» **Information provided**
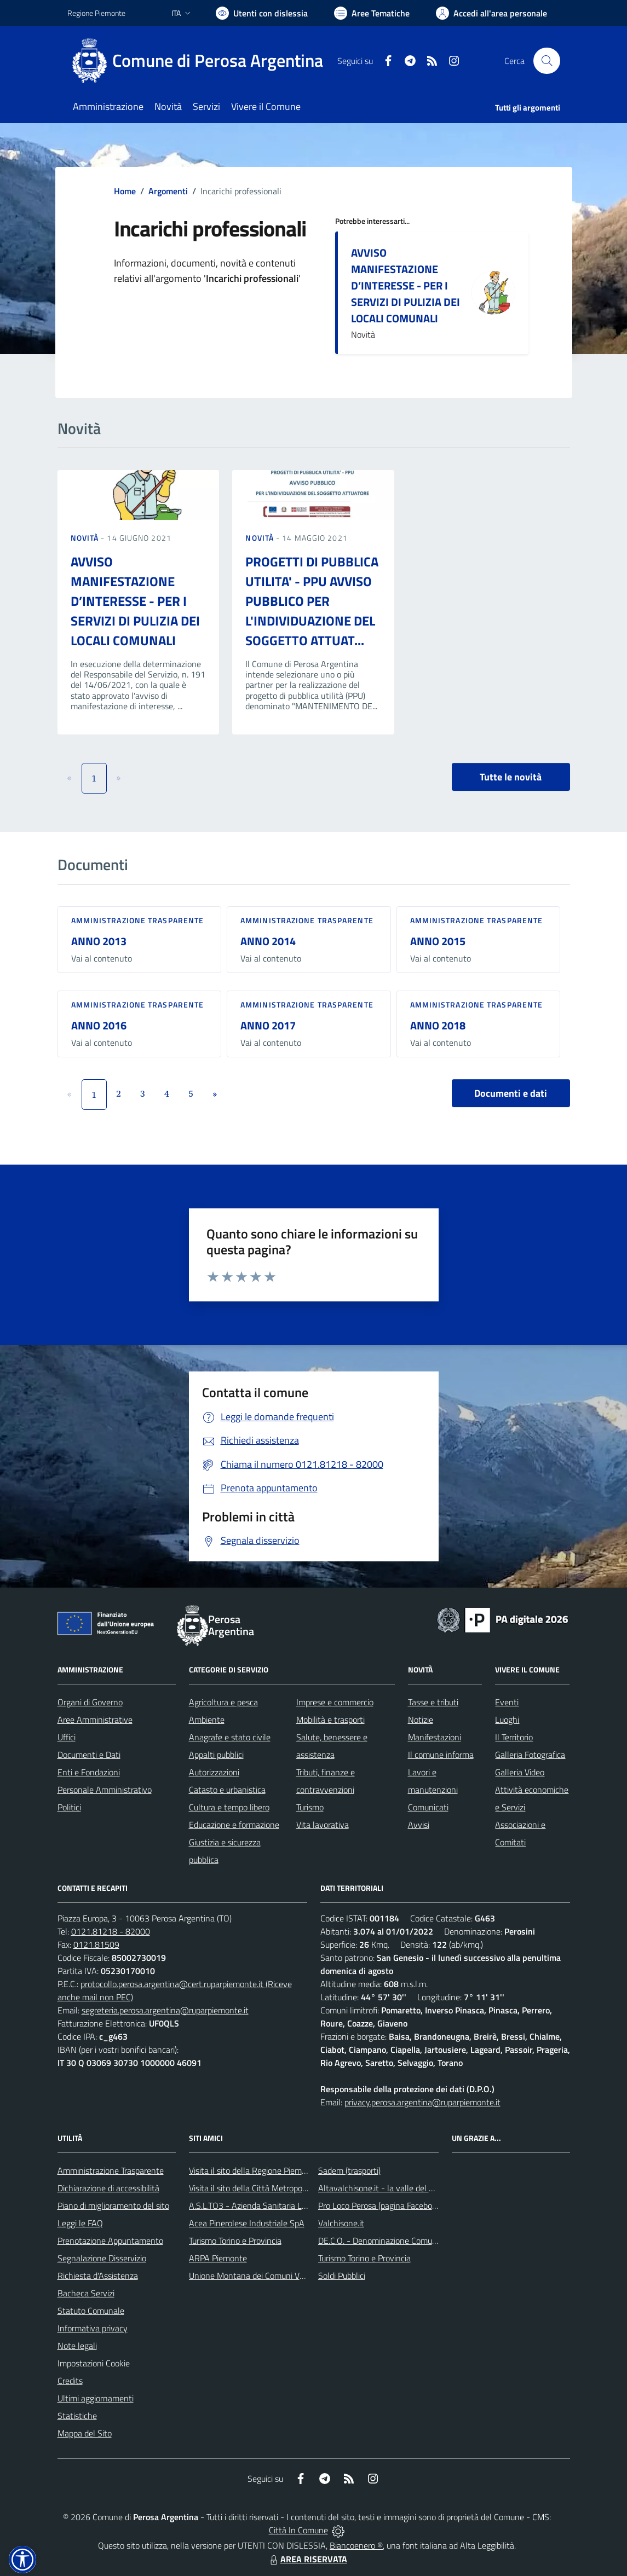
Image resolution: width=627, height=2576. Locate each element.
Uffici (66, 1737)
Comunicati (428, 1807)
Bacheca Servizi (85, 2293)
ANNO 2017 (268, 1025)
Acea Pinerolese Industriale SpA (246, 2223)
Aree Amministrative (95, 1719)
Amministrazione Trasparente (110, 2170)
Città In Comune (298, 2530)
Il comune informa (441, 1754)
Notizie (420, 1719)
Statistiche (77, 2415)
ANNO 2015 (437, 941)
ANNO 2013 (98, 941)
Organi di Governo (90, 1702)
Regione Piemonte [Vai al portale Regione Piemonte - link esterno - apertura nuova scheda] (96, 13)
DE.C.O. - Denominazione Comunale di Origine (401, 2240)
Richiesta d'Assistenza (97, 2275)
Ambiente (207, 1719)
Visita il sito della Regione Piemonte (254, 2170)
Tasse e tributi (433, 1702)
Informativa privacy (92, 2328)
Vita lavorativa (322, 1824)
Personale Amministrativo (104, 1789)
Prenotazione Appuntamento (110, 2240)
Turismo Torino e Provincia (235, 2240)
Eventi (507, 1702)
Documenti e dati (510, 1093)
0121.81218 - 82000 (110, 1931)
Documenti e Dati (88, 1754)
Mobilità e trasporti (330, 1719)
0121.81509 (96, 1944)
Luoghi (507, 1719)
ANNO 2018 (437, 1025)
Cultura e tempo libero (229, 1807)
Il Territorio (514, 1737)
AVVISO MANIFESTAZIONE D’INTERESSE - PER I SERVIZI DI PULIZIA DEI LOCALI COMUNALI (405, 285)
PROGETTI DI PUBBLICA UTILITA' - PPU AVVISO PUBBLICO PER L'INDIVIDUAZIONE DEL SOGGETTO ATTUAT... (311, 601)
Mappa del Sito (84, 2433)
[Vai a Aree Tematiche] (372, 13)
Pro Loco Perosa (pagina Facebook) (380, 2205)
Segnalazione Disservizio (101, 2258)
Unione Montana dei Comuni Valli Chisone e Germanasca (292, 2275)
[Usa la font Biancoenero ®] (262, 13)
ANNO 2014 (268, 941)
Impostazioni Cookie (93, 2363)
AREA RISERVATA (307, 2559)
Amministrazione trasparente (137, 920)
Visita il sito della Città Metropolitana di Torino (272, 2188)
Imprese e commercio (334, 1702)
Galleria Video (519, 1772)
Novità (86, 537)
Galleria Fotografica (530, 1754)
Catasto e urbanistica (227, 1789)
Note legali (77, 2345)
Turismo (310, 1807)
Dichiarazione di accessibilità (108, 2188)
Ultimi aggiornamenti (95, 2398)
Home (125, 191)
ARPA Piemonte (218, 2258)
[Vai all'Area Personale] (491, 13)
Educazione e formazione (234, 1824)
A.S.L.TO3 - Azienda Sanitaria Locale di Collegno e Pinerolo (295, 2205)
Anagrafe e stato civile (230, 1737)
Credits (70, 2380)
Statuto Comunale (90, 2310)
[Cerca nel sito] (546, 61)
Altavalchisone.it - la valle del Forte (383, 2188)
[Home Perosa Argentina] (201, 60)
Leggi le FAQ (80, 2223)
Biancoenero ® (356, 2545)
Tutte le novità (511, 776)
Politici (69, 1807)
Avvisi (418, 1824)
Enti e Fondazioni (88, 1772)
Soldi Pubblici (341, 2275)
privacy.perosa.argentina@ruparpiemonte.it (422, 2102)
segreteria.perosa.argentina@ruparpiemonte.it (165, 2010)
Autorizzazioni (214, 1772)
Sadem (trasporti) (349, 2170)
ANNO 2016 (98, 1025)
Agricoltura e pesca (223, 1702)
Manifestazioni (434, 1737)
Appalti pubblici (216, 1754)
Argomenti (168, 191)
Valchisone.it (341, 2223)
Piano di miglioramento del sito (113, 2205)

» **Given instruction**
Can you rewrite the listing above, changing every "ANNO" to "YEAR" and leaving everything else as it is? Leave out the pictures.

» **Completed task**
Image resolution: width=627, height=2576. Locate each element.
Uffici (66, 1737)
Comunicati (428, 1807)
Bacheca Servizi (85, 2293)
YEAR 2017 (268, 1025)
Acea Pinerolese Industriale SpA (246, 2223)
Aree Amministrative (95, 1719)
Amministrazione Trasparente (110, 2170)
Città In Comune (298, 2530)
Il comune informa (441, 1754)
Notizie (420, 1719)
Statistiche (77, 2415)
YEAR 2015 (437, 941)
YEAR 2013 (98, 941)
Organi di Governo (90, 1702)
Regione Piemonte [Vai al portale Regione Piemonte - link esterno - apertura nuova scheda] (96, 13)
DE.C.O. - Denominazione Comunale di Origine (401, 2240)
Richiesta d'Assistenza (97, 2275)
Ambiente (207, 1719)
Visita il sito della Regione Piemonte (254, 2170)
Tasse e tributi (433, 1702)
Informativa privacy (92, 2328)
Vita lavorativa (322, 1824)
Personale Amministrativo (104, 1789)
Prenotazione Appuntamento (110, 2240)
Turismo Torino e Provincia (235, 2240)
Eventi (507, 1702)
Documenti e dati (510, 1093)
0121.81218 - 82000 (110, 1931)
Documenti e Dati (88, 1754)
Mobilità e trasporti (330, 1719)
0121.81509 (96, 1944)
Luoghi (507, 1719)
YEAR 2018 (437, 1025)
Cultura e tempo libero (229, 1807)
Il Territorio (514, 1737)
AVVISO MANIFESTAZIONE D’INTERESSE - PER I SERVIZI DI PULIZIA DEI LOCALI COMUNALI (405, 285)
PROGETTI DI PUBBLICA UTILITA' - PPU AVVISO PUBBLICO PER L'INDIVIDUAZIONE DEL SOGGETTO ATTUAT... (311, 601)
Mappa del Sito (84, 2433)
[Vai a Aree Tematiche] (372, 13)
Pro Loco Perosa (pagina Facebook) (380, 2205)
Segnalazione Disservizio (101, 2258)
Unione Montana dei Comuni Valli Chisone e Germanasca (292, 2275)
[Usa la font Biancoenero ®] (262, 13)
YEAR 2014 (268, 941)
Impostazioni Cookie (93, 2363)
AREA RISERVATA (307, 2559)
Amministrazione trasparente (137, 920)
Visita il sito della Città Metropolitana di Torino (272, 2188)
Imprese e commercio (334, 1702)
Galleria Video (519, 1772)
Novità (86, 537)
Galleria Fotografica (530, 1754)
Catasto e urbanistica (227, 1789)
Note legali (77, 2345)
Turismo (310, 1807)
Dichiarazione di accessibilità (108, 2188)
Ultimi aggiornamenti (95, 2398)
Home (125, 191)
ARPA Piemonte (218, 2258)
[Vai all'Area Personale] (491, 13)
Educazione e formazione (234, 1824)
A.S.L.TO3 - Azienda Sanitaria Locale di Collegno e Pinerolo (295, 2205)
Anagrafe e stato civile (230, 1737)
Credits (70, 2380)
Statuto Comunale (90, 2310)
[Cerca nel sito] (546, 61)
Altavalchisone.it - la valle del Forte (383, 2188)
[Home Perosa Argentina] (201, 60)
Leggi le FAQ (80, 2223)
Biancoenero ® (356, 2545)
Tutte le novità (511, 776)
Politici (69, 1807)
Avvisi (418, 1824)
Enti e Fondazioni (88, 1772)
Soldi Pubblici (341, 2275)
privacy.perosa.argentina@ruparpiemonte.it (422, 2102)
segreteria.perosa.argentina@ruparpiemonte.it (165, 2010)
Autorizzazioni (214, 1772)
Sadem (trasporti) (349, 2170)
YEAR 2016 (98, 1025)
Agricoltura e pesca (223, 1702)
Manifestazioni (434, 1737)
Appalti pubblici (216, 1754)
Argomenti (168, 191)
Valchisone.it (341, 2223)
Piano di miglioramento del sito (113, 2205)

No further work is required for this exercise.